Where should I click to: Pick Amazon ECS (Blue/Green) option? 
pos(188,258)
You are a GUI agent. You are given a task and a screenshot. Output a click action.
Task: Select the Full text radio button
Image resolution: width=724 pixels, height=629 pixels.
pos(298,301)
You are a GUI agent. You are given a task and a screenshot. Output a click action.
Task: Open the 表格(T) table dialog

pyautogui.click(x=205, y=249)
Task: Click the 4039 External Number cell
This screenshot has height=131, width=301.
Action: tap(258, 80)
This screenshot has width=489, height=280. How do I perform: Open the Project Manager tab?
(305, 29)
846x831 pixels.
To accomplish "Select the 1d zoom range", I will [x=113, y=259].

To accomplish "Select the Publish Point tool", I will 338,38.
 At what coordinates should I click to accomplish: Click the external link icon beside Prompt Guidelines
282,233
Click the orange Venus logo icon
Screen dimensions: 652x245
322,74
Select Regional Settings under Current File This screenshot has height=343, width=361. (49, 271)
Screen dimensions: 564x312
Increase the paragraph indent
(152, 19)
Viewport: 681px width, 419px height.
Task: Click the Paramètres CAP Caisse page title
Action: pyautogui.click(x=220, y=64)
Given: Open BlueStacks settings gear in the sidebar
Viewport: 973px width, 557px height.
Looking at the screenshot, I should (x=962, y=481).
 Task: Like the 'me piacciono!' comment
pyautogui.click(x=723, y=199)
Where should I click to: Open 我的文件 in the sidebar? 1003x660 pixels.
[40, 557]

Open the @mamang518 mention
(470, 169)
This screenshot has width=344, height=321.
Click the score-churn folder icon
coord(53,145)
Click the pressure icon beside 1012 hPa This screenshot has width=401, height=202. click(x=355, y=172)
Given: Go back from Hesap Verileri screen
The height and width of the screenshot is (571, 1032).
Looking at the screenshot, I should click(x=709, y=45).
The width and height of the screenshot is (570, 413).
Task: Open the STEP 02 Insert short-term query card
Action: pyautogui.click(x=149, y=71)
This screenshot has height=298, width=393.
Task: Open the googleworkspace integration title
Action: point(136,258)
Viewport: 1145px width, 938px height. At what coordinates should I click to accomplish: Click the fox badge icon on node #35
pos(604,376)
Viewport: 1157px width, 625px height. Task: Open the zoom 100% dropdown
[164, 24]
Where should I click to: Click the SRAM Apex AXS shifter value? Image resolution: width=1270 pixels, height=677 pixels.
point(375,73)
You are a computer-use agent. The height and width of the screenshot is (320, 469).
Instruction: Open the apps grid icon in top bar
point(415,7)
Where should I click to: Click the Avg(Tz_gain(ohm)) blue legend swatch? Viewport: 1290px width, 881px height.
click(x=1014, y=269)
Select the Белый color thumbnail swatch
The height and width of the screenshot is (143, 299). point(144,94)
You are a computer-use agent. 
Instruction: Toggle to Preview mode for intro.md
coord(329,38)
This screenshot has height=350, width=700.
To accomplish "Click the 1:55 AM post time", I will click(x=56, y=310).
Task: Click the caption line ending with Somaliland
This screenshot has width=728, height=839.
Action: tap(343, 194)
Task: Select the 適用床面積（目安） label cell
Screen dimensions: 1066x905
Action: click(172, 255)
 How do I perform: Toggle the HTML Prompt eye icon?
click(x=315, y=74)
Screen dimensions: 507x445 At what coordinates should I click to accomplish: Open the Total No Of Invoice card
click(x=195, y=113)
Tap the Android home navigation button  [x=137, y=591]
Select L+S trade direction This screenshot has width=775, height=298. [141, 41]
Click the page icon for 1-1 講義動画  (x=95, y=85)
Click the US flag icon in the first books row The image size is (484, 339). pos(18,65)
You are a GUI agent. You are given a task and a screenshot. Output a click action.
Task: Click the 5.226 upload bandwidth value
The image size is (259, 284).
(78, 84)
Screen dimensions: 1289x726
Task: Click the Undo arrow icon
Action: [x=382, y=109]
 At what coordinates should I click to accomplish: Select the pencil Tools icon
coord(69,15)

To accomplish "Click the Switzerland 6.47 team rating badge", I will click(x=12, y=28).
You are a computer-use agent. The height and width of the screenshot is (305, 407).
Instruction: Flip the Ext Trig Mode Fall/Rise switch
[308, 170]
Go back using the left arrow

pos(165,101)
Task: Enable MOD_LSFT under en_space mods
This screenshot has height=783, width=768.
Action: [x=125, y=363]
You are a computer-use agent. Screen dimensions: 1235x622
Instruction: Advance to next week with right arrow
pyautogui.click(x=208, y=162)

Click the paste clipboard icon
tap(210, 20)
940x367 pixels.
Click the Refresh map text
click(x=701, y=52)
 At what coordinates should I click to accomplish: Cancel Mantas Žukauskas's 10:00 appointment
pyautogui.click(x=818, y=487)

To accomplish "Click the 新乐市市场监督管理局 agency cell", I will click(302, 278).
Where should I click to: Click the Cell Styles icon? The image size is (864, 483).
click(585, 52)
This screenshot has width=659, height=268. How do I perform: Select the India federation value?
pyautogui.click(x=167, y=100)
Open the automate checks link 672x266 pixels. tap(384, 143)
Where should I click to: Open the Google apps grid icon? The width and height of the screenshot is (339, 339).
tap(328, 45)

===

WHAT NEEDS TO BE DONE
Copy every line of the data where "under" is found.

RESULT OF THIS TASK
Select Regional Settings under Current File This screenshot has height=343, width=361. (49, 271)
Task: Enable MOD_LSFT under en_space mods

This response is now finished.